**** SUPPLIED ENTRIES ****

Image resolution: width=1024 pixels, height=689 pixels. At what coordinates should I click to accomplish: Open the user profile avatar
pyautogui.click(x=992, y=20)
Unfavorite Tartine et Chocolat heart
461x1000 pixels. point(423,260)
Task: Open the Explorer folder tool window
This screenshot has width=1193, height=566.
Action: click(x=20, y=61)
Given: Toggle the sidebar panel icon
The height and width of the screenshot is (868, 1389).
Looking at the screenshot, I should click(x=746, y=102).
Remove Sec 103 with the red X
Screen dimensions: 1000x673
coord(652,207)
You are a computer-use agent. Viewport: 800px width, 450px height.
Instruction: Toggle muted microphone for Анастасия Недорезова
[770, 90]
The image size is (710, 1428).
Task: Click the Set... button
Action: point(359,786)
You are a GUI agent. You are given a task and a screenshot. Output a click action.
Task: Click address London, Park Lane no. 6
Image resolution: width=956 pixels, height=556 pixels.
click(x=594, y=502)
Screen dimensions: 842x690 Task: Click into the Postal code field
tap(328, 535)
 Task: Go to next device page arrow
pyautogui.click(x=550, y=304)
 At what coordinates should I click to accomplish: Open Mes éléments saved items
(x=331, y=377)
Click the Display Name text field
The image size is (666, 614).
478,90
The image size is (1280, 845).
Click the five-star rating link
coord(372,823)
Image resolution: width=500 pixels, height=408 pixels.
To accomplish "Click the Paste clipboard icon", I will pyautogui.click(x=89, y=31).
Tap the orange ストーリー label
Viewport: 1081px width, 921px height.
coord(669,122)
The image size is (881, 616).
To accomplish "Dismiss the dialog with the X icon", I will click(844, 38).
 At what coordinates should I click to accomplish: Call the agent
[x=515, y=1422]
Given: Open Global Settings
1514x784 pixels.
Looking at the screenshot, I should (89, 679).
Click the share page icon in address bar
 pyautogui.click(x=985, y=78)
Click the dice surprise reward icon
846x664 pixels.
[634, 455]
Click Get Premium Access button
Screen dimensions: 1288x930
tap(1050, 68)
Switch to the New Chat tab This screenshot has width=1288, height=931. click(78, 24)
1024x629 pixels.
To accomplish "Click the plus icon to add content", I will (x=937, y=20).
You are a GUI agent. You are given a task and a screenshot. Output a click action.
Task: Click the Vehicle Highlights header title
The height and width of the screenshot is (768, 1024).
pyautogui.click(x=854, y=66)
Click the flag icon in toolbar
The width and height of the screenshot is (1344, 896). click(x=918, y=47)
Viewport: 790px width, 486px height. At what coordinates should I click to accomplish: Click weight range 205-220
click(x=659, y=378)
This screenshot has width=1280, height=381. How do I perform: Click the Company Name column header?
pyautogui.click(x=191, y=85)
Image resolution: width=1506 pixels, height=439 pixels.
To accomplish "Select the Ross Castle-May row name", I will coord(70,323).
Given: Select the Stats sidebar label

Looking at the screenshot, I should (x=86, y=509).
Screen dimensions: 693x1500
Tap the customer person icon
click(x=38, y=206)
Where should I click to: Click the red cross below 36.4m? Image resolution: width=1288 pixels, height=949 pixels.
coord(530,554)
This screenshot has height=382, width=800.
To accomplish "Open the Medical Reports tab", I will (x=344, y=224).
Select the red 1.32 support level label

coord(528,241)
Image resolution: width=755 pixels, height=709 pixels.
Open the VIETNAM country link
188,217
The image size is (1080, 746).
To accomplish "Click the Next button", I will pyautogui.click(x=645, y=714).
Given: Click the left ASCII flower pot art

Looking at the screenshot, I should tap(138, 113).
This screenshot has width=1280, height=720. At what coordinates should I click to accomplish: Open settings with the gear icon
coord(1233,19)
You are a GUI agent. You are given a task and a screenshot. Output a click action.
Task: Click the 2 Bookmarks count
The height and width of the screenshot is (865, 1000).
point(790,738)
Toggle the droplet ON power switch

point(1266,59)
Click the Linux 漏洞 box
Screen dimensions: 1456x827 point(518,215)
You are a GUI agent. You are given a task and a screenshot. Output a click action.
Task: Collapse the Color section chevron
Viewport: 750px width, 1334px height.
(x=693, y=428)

****

> TASK STATEMENT
Return each entry from above without altering a single character.

> SOLUTION
Image resolution: width=1024 pixels, height=689 pixels. At what coordinates should I click to accomplish: Open the user profile avatar
pyautogui.click(x=992, y=20)
Unfavorite Tartine et Chocolat heart
461x1000 pixels. point(423,260)
Task: Open the Explorer folder tool window
This screenshot has width=1193, height=566.
Action: click(x=20, y=61)
Given: Toggle the sidebar panel icon
The height and width of the screenshot is (868, 1389).
Looking at the screenshot, I should click(x=746, y=102).
Remove Sec 103 with the red X
Screen dimensions: 1000x673
coord(652,207)
You are a computer-use agent. Viewport: 800px width, 450px height.
Instruction: Toggle muted microphone for Анастасия Недорезова
[770, 90]
The image size is (710, 1428).
Task: Click the Set... button
Action: point(359,786)
You are a GUI agent. You are given a task and a screenshot. Output a click action.
Task: Click address London, Park Lane no. 6
Image resolution: width=956 pixels, height=556 pixels.
click(x=594, y=502)
Screen dimensions: 842x690 Task: Click into the Postal code field
tap(328, 535)
 Task: Go to next device page arrow
pyautogui.click(x=550, y=304)
 At what coordinates should I click to accomplish: Open Mes éléments saved items
(x=331, y=377)
Click the Display Name text field
The image size is (666, 614).
478,90
The image size is (1280, 845).
Click the five-star rating link
coord(372,823)
Image resolution: width=500 pixels, height=408 pixels.
To accomplish "Click the Paste clipboard icon", I will pyautogui.click(x=89, y=31).
Tap the orange ストーリー label
Viewport: 1081px width, 921px height.
coord(669,122)
The image size is (881, 616).
To accomplish "Dismiss the dialog with the X icon", I will click(844, 38).
 At what coordinates should I click to accomplish: Call the agent
[x=515, y=1422]
Given: Open Global Settings
1514x784 pixels.
Looking at the screenshot, I should (89, 679).
Click the share page icon in address bar
 pyautogui.click(x=985, y=78)
Click the dice surprise reward icon
846x664 pixels.
[634, 455]
Click Get Premium Access button
Screen dimensions: 1288x930
tap(1050, 68)
Switch to the New Chat tab This screenshot has width=1288, height=931. click(78, 24)
1024x629 pixels.
To accomplish "Click the plus icon to add content", I will (x=937, y=20).
You are a GUI agent. You are given a task and a screenshot. Output a click action.
Task: Click the Vehicle Highlights header title
The height and width of the screenshot is (768, 1024).
pyautogui.click(x=854, y=66)
Click the flag icon in toolbar
The width and height of the screenshot is (1344, 896). click(x=918, y=47)
Viewport: 790px width, 486px height. At what coordinates should I click to accomplish: Click weight range 205-220
click(x=659, y=378)
This screenshot has width=1280, height=381. How do I perform: Click the Company Name column header?
pyautogui.click(x=191, y=85)
Image resolution: width=1506 pixels, height=439 pixels.
To accomplish "Select the Ross Castle-May row name", I will coord(70,323).
Given: Select the Stats sidebar label

Looking at the screenshot, I should (x=86, y=509).
Screen dimensions: 693x1500
Tap the customer person icon
click(x=38, y=206)
Where should I click to: Click the red cross below 36.4m? Image resolution: width=1288 pixels, height=949 pixels.
coord(530,554)
This screenshot has height=382, width=800.
To accomplish "Open the Medical Reports tab", I will (x=344, y=224).
Select the red 1.32 support level label

coord(528,241)
Image resolution: width=755 pixels, height=709 pixels.
Open the VIETNAM country link
188,217
The image size is (1080, 746).
To accomplish "Click the Next button", I will pyautogui.click(x=645, y=714).
Given: Click the left ASCII flower pot art

Looking at the screenshot, I should tap(138, 113).
This screenshot has width=1280, height=720. At what coordinates should I click to accomplish: Open settings with the gear icon
coord(1233,19)
You are a GUI agent. You are given a task and a screenshot. Output a click action.
Task: Click the 2 Bookmarks count
The height and width of the screenshot is (865, 1000).
point(790,738)
Toggle the droplet ON power switch

point(1266,59)
Click the Linux 漏洞 box
Screen dimensions: 1456x827 point(518,215)
You are a GUI agent. You are given a task and a screenshot. Output a click action.
Task: Collapse the Color section chevron
Viewport: 750px width, 1334px height.
(x=693, y=428)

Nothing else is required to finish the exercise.